Человек на мгновение остановился в проходе и нерешительно оглянулся. В тот момент, когда вы могли подумать и когда он уже и сам подумал, что уйдет, он вдруг подошел к вешалке, повесил на нее шляпу и снял пальто. Все это он теперь проделывал с такой, казалось бы, уверенностью, что и вы были уверены, что все время именно этого он и хотел: снять шляпу и сесть. На мгновение вы бы и сами забыли, что две минуты назад присутствовали при сцене апогея нерешительности и безволия. Однако с чуть большей дозой проницательности вам бы стало понятно, что перед вами человек, который не знает, куда себя деть, и что его решения и движения обусловлены некими и ему самому неизвестными механизмами и случайностью. Быстрым, панорамным взглядом он окинул присутствующих, словно изучая последствия своего внезапного решения и только сейчас устанавливая пространственно-временные координаты, затем направился к одному из свободных столов — единственному свободному в трактире У золотого льва тем вечером — и сел, скованно, философски спокойно, в полупрофиль к остальной публике. Из серебряного портсигара, щелчок которого в то время был модным эффектом при важных разговорах, в моменты возбуждающей, наэлектризованной паузы в речи, или накануне большого, судьбоносного решения, достал сигарету и закурил, словно успокоенный тем фактом, что в последний момент все-таки собрался и, следовательно, говоря философски, сделал выбор. Заведение У золотого льва в то время было заполнено чиновниками и холостяками, которые ужинали и попивали свой шнапс, а разговоры о муниципальных налогах и пикантных деталях женской моды сменялись очень серьезными беседами о мировом экономическом кризисе и Видовданской конституции.[49] В провинции уже появлялись шпионы и провокаторы и, переодевшись рабочими вожаками, подслушивали разговоры в трактирах и мелким почерком, в зашифрованном виде, записывали в свои блокноты революционные или подозрительные анархистские высказывания отдельных прогрессивных буржуа, типографских рабочих и строительных подмастерьев.

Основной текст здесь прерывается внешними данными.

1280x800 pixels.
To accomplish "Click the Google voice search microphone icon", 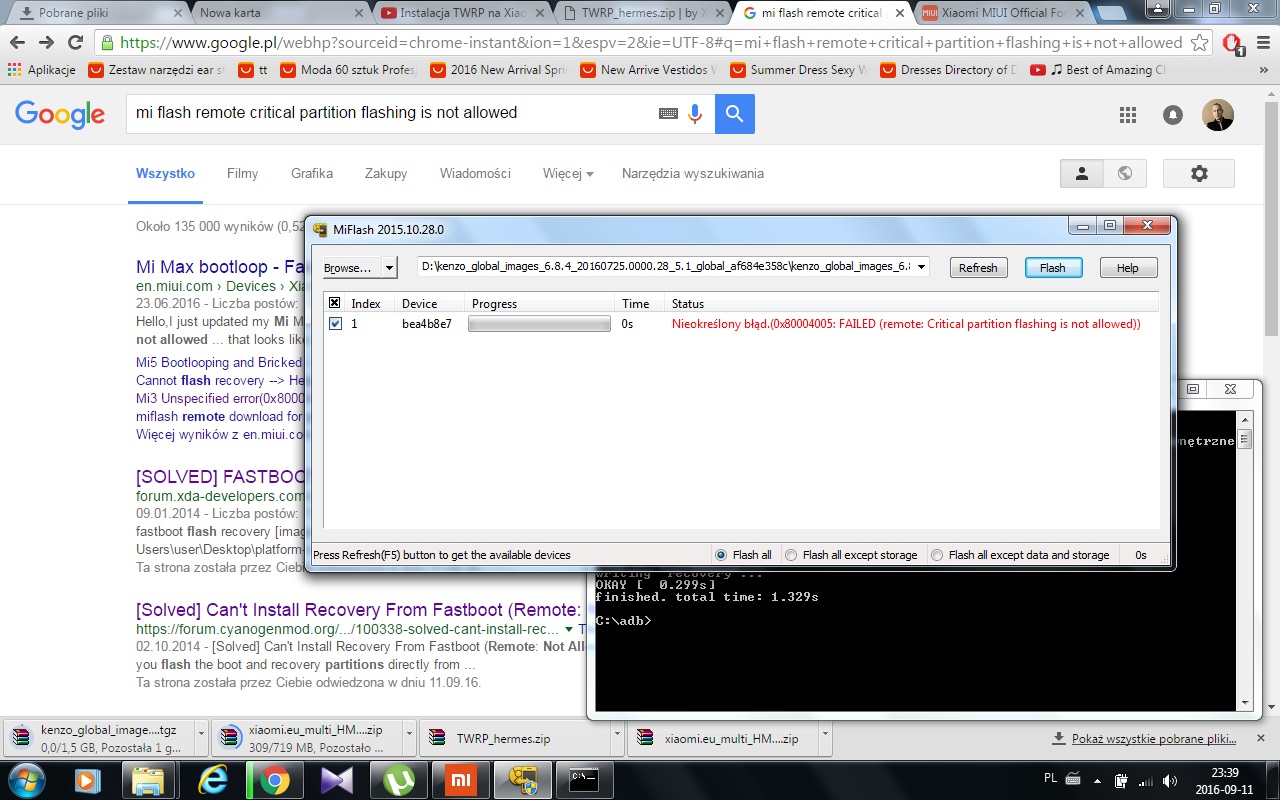I will pyautogui.click(x=695, y=114).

Кельнеры уже меняли клетчатые скатерти с бахромой. Вкус гуляша, пива и запах мастики для паркета. Дым сигарет. Настраивают цимбалы. Кто-то проводит ногтем по струнам. Струны откликаются хрустальным пианиссимо, как жужжание мухи в стакане. Цин-цин-цин. Кельнер подходит к столу недавно вошедшего человека, пятки вместе, слегка склонившись, с выражением на лице, застывшем на полпути между услужливостью и насмешкой, ждет решения клиента. Кельнер сжимает под мышкой салфетку, придерживая ее белой рукой. Затем, резко развернувшись, уходит, но вскоре возвращается со стопкой, которую ставит перед клиентом как что-то исключительное, как апельсин или кокосовый орех. Струны цимбал звенят тихо, как жужжание мухи.